2. Il Salterio è la voce di tutte le generazioni.
Anzitutto, delle generazioni prima di Davide: non solo perché — come già fanno intendere i titoli dei salmi, e come la tradizione rabbinica non manca di rilevare — anche prima di Davide molti personaggi vi hanno messo mano⁴, ma molto più per la natura stessa del salterio: la sua composizione non è che la messa in scritto della preghiera di tutti i santi e di tutti i giusti, fin dalle generazioni più lontane. Scrivendo i salmi, di questa preghiera si è come fissato il ricordo, per consegnarlo alle generazioni future; ma, ben prima di Davide, anche Giacobbe, per esempio, già pregava con i salmi: «R. Nechemiah⁵ disse: ... Tutti i venti anni che Giacobbe fu in casa di Labano, non dormì. E che cosa diceva? R. Jehoshua ben Levi⁶ disse: "I quindici cantici delle ascensioni contenuti nel libro dei Salmi, poiché sta scritto: ...Se il Signore non fosse stato con noi, dica Israele⁷; e si tratta di Israele patriarca". R. Shmuel bar Nachmani⁸ disse: Diceva tutto il libro dei Salmi; come sta scritto: Tu, Santo, siedi sulle lodi d’Israele⁹; e si tratta di Israele patriarca»¹⁰.
E in modo analogo si dice, nella tradizione rabbinica, in moltissimi altri casi. Per portare solo alcuni esempi, dai testi che seguiranno: con un salmo Abramo, Isacco e Giacobbe attestarono la loro fiducia in Dio¹¹; Mosè parlò al mare con le parole di un salmo¹², e spirò con un salmo sulle labbra¹³; Nacason pregò con un salmo, quando si gettò nel Mar Rosso¹⁴; con dei salmi pregarono Giosuè, Debora e Barak¹⁵.
Inoltre, pur essendo teologicamente e letterariamente diversi dalla profezia¹⁶, i salmi descrivono in anticipo, fino all’instaurazione definitiva del regno di Dio, tutti gli eventi della storia salvifica. In essi perciò, sino alla fine dei tempi, Israele potrà sempre trovare l’interpretazione del momento attuale della sua esperienza, e la formulazione adeguata della sua preghiera: «Nei salmi Davide parlò di cose future che sarebbero accadute dopo il suo tempo; parlò dell’esilio di Babilonia e degli altri esili, e di molte consolazioni: e disse che il regno della casa di Davide sarebbe stato restaurato»¹⁷.
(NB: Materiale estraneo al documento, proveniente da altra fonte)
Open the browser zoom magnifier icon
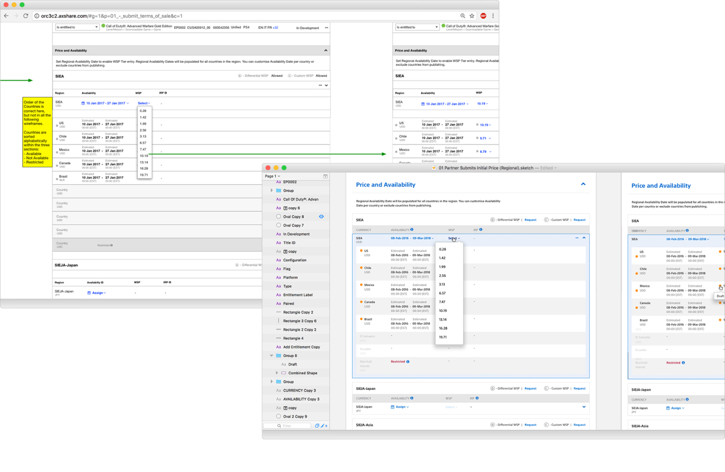The width and height of the screenshot is (725, 472). point(463,16)
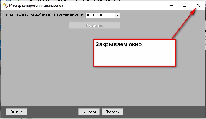The width and height of the screenshot is (206, 119).
Task: Click the "Закрываем окно" annotation box
Action: click(x=135, y=53)
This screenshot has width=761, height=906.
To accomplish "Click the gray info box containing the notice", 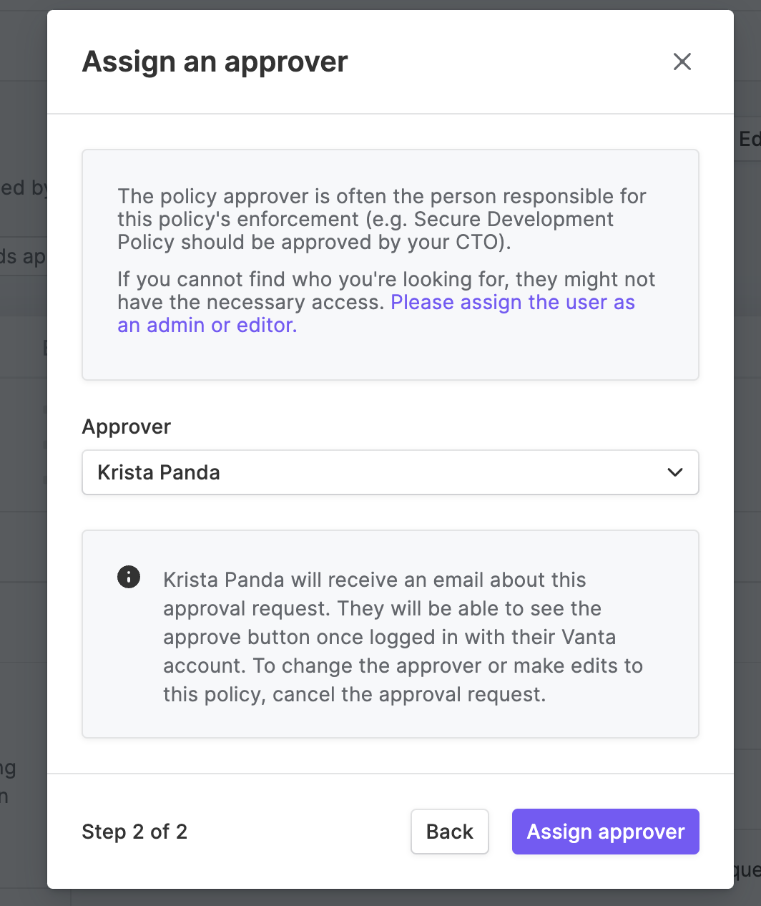I will 391,634.
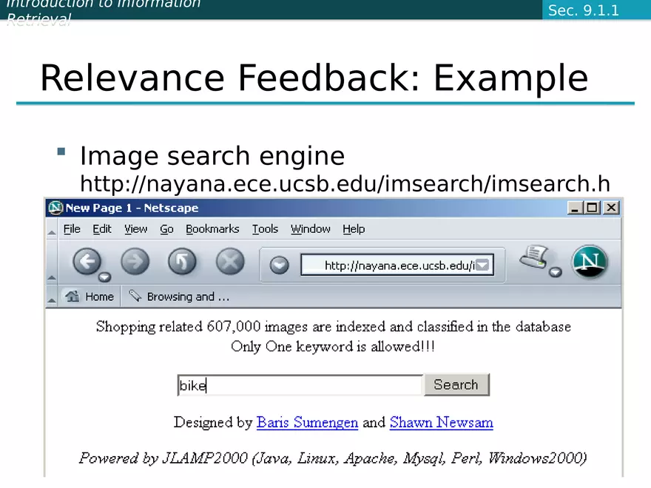
Task: Open the Window menu
Action: coord(311,229)
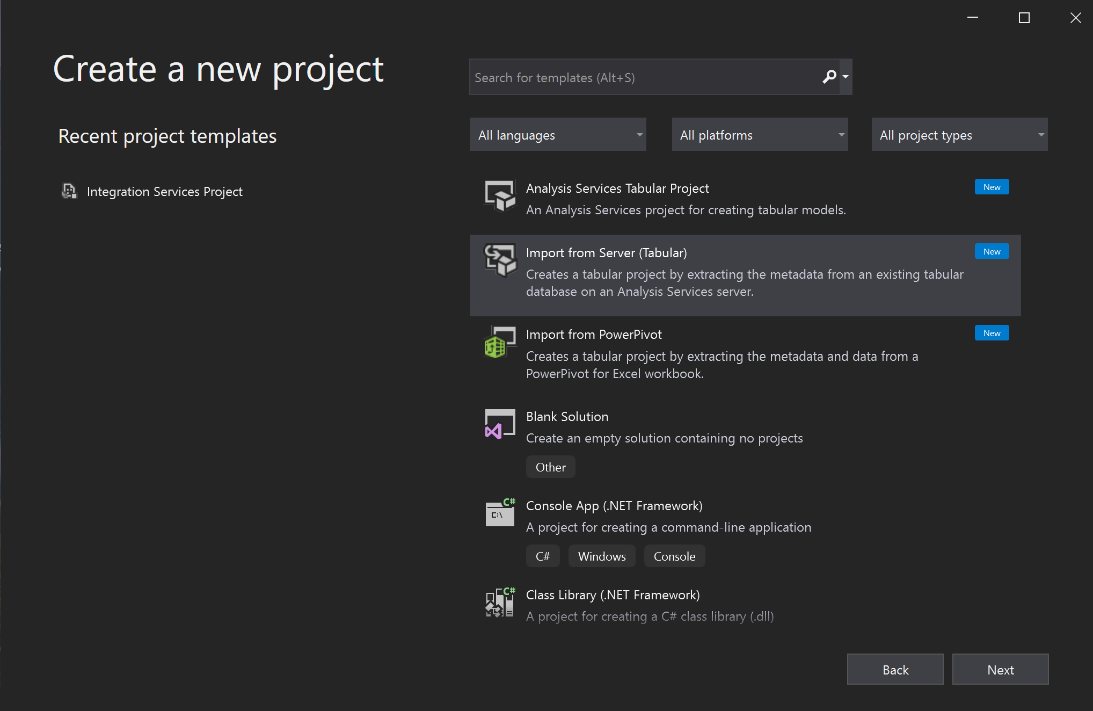1093x711 pixels.
Task: Click the Next button
Action: 1001,669
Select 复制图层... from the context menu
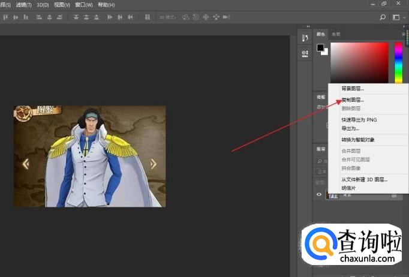 (353, 100)
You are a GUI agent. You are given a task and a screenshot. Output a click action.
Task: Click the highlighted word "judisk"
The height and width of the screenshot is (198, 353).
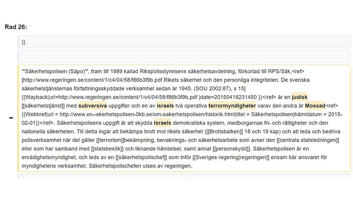(x=299, y=97)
Il Salterio si caratterizza dunque per una singolare dimensione di universalità: ogni credente e tutto il popolo di Dio, per tutti i tempi passati e per tutti i tempi futuri, vi si trova interpretato e vi si può riconoscere: «Disse R. Judan¹⁸ in nome di R. Jehudah: Tutto quello che Davide ha detto nel suo libro, lo ha detto riguardo a sé, riguardo a tutto Israele, e riguardo a tutti i tempi»¹⁹.
Tutto: non si tratta quindi di isolare salmi individuali, salmi collettivi, salmi messianici; tutti i salmi sono, in tutte le loro parti, tutte queste cose insieme.
3. Il Salterio è il grande libro liturgico d’Israele, per ogni aspetto e momento della sua vita cultuale.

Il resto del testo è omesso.